While a contractor has been chosen, and the previous city council had given its approval to build a road through Cloverdale Fairgrounds, mayor-elect Doug McCallum says he’s going to halt the project.
“We’re going to stop that road,” McCallum told the Now-Leader. “That divides the fairgrounds, and right now we don’t want to have anything that’s going to divide the fairgrounds. That’s just a small example of things we’re going to do as soon as we get sworn in next Monday.”
McCallum said he’s against the road because he wants the Cloverdale Fairgrounds to become an arts and culture hub, envisioning a “big cultural centre” built there, which he hopes will become a “real jewel to the City of Surrey and a real international attraction.” He expects the facility, if built, would likely be the result of a partnership but says he would do “extensive consultation” to see what the community and the cultural groups want to see there.
The outgoing Surrey First city council approved nearly $2.2 million in funding for the road to be constructed through the Cloverdale Fairgrounds at a council meeting on July 23.
City council gave the $2,176,000 project to B&B Contracting Ltd., which will build a “177B Street” through the fairgrounds, from 62nd to 64th Avenue.
General Manager of the Cloverdale Rodeo & Exhibition Association Mike MacSorley said he’d “love him to stop the building of the road” and it was “as dumb an idea as the previous council had.”
But, MacSorely fears the project is too far along for McCallum to put a stop to it.
“It’s done — they’ve ripped it up,” said MacSorely. “It’s going to make the rodeo difficult to mount, and a road through the fairgrounds isn’t smart. There’s no way to stop people from driving through the fairgrounds and using it to bypass.”
MacSorely said he’d also expressed to the city his concerns about traffic management.
“They can’t put traffic calming measures in. You can’t have horse trailers going over speed bumps.”
He said the road, if completed, will also cut the rodeo’s space for food trucks by a third.
“And the Agriplex, the largest indoor facility in Cloverdale, they took away half the parking,” said MacSorely. “I hope something happens, because without the rodeo, Cloverdale is Newton. No matter what, it’s the identity for this area, and the identity for Surrey, and Surrey needs good things to happen.
“If Doug could stop it, I’d love that.”
According to a staff report when council approved the contract, the road work was scheduled to start in September 2018 and be completed by March 2019.
A Black Press reporter at the construction site on Oct. 31 saw construction crews working on sewer lines for the Cloverdale Sport + Ice Complex, being built on the Cloverdale Fairgrounds. This roadwork on 62nd Avenue will be part of the planned road running through the fairgrounds connecting to 64th Avenue.
McCallum told the Now-Leader that he takes no issue with the ice complex under construction, saying that it would fit into his cultural vision for the fairgrounds.

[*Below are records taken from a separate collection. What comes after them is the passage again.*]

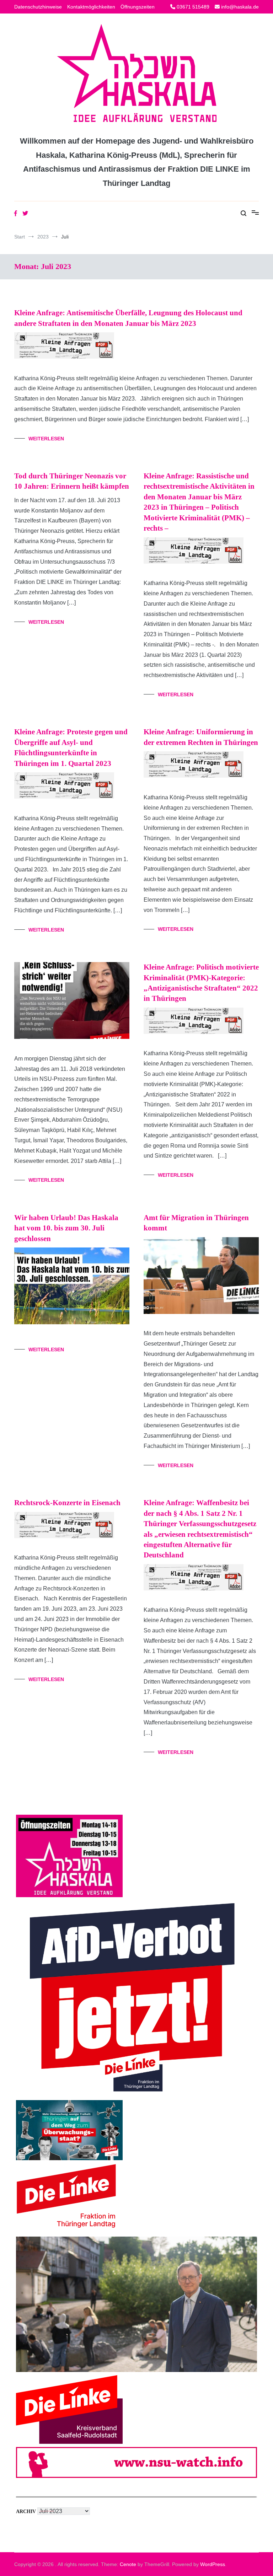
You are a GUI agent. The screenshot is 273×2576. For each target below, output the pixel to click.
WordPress (212, 2564)
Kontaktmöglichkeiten (91, 7)
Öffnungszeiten (138, 7)
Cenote (128, 2564)
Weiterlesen (46, 438)
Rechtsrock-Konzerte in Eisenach (67, 1502)
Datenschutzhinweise (38, 7)
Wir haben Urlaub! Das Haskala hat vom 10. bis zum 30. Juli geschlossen (66, 1228)
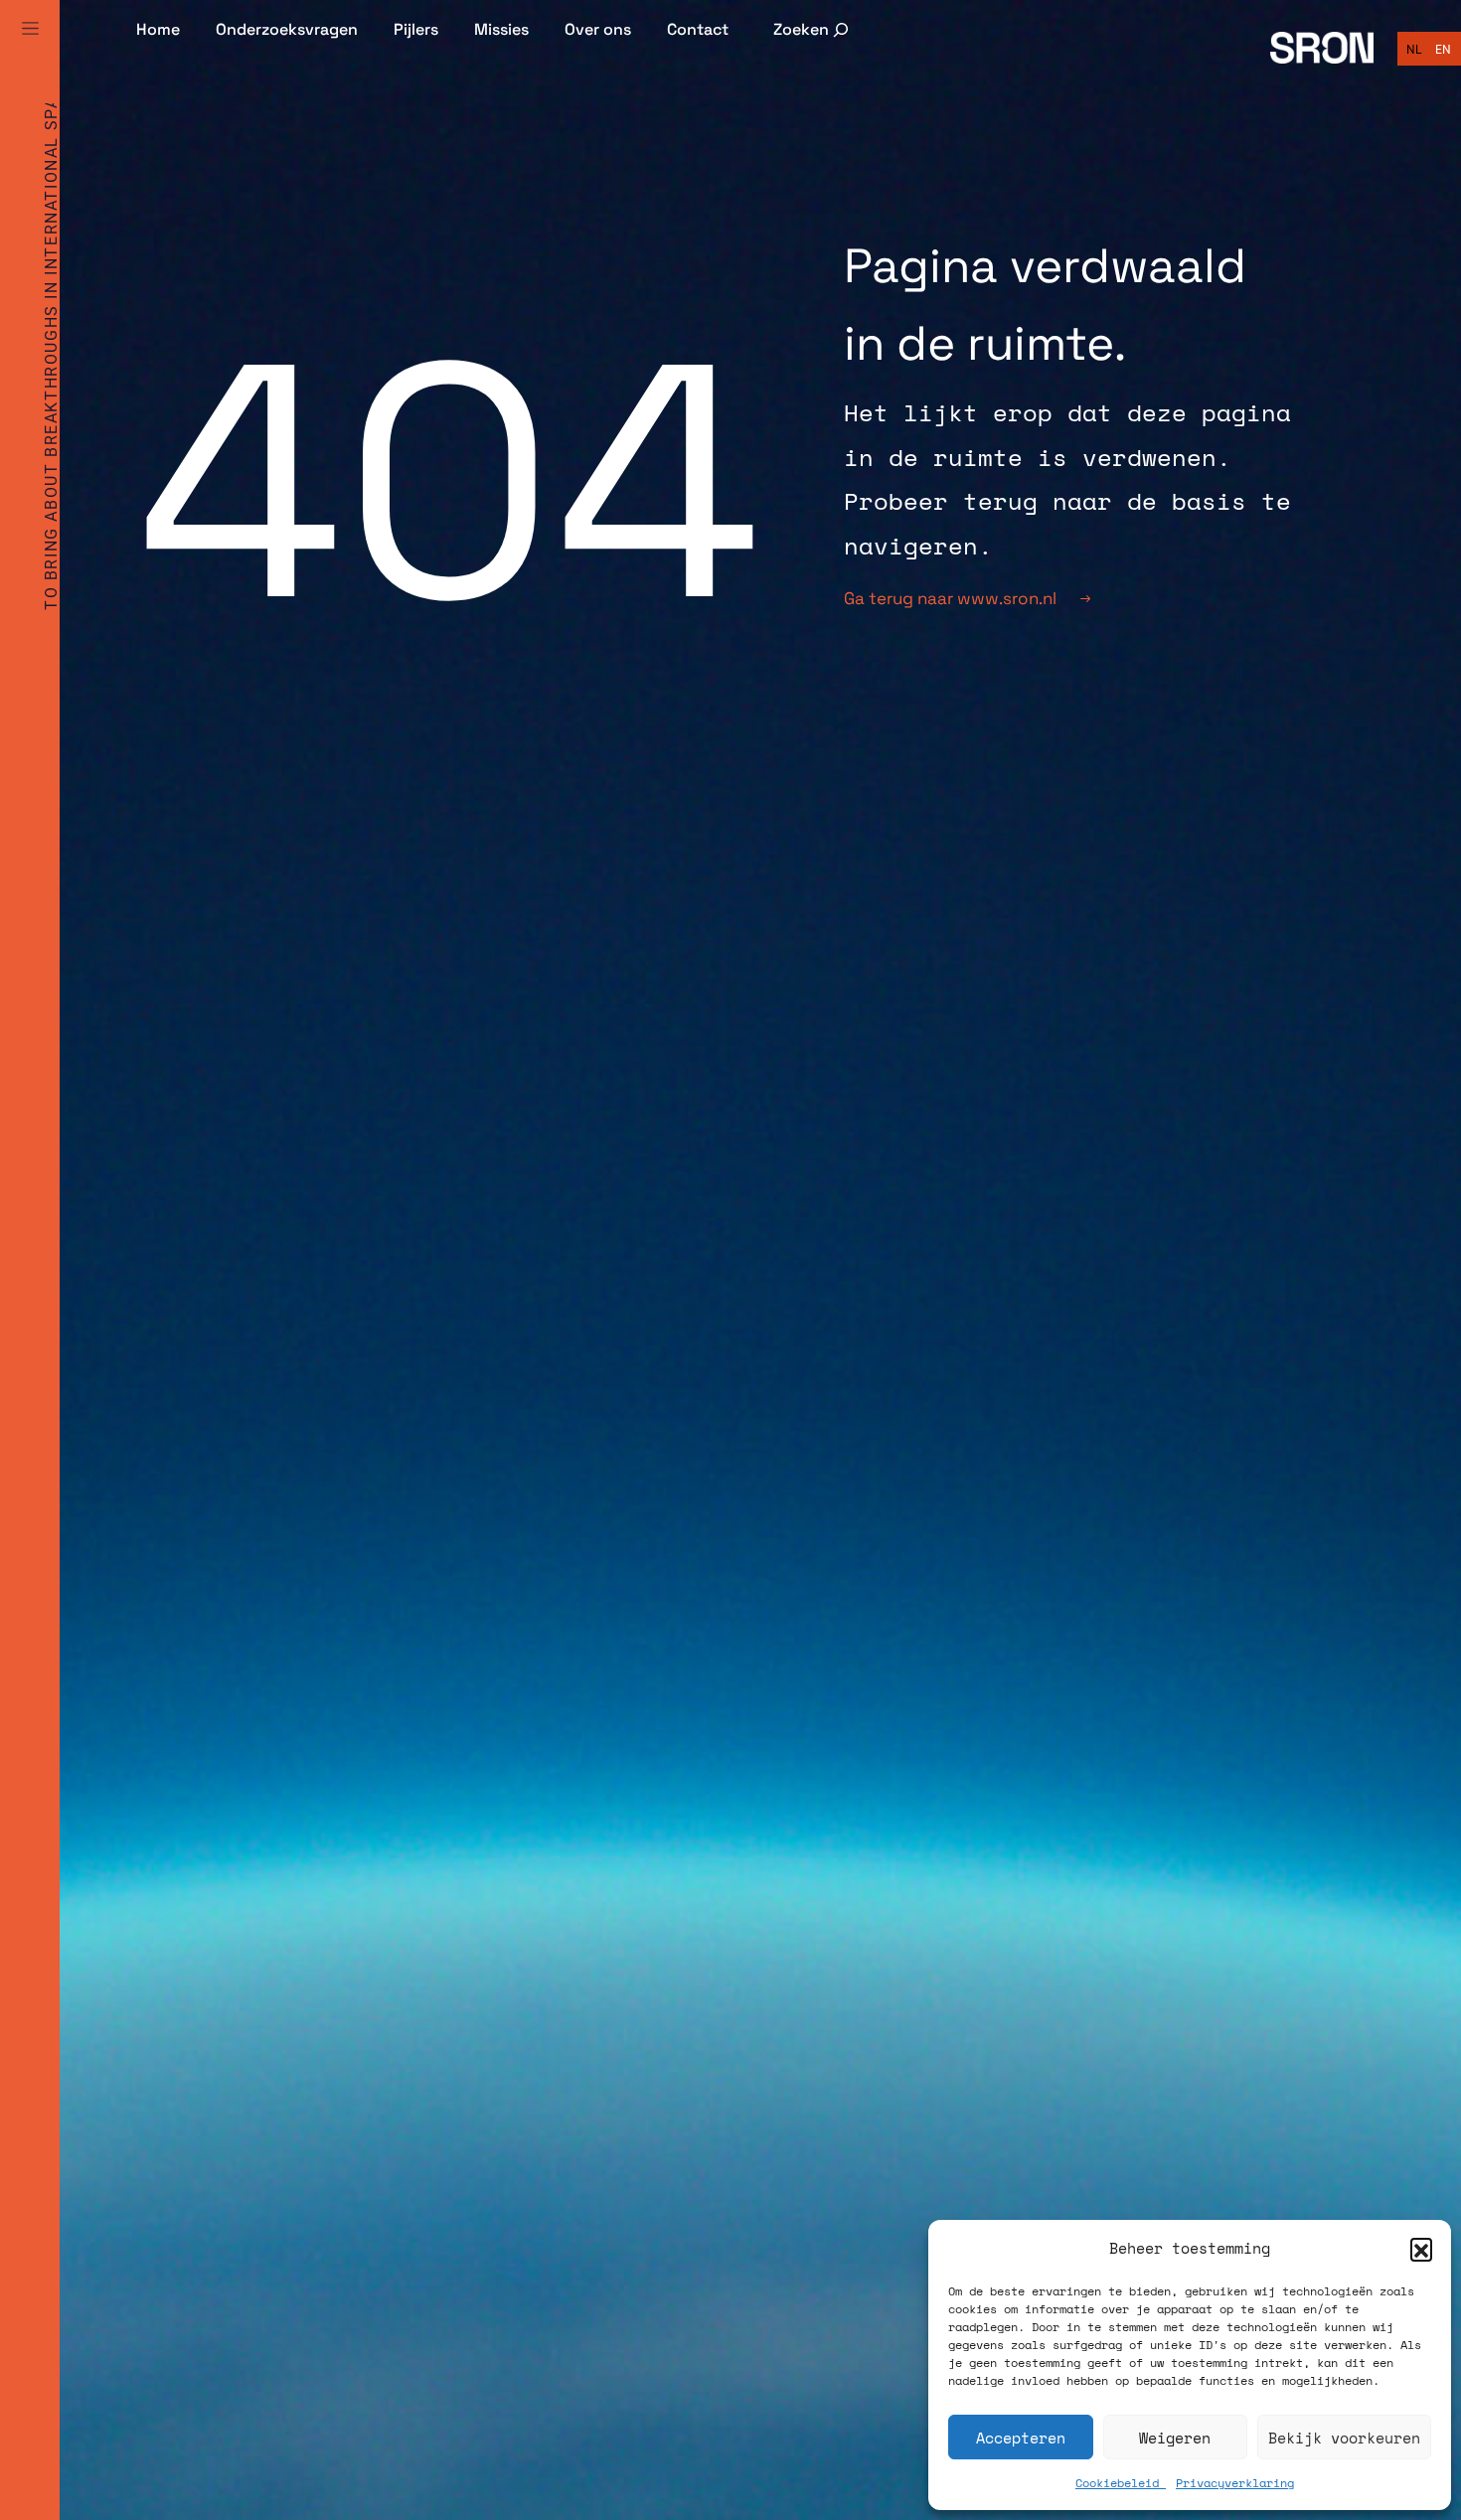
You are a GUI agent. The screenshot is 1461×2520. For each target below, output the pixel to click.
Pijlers (416, 29)
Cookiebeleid (1120, 2482)
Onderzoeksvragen (287, 29)
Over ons (598, 29)
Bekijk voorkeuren (1344, 2437)
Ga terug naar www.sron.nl (950, 598)
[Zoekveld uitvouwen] (812, 29)
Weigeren (1175, 2437)
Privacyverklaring (1235, 2482)
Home (158, 29)
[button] (1421, 2249)
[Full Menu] (30, 51)
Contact (698, 29)
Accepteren (1020, 2437)
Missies (501, 29)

Meantime, the City of Surrey says the project is on track for completion in the new year.
“The local road is intended to provide access to the new Cloverdale Sport & Ice Complex facility, which will be located within the Cloverdale Fairgrounds, south of 64th Avenue and just east of 177B Street,” the city said in an emailed statement. “The road would also improve traffic and pedestrian circulation in and out of the Fairgrounds and increase connectivity to the adjacent Cloverdale Recreation Centre, Curling Club and Youth Skate Park. To date, the area for the new road has been cleared and excavated and, storm, sanitary and watermain utility works have been significantly advanced. Subgrade gravel materials for the new road are also on site.”
As for the project’s future?
“City engineers will take direction from council on desired next steps,” reads the statement.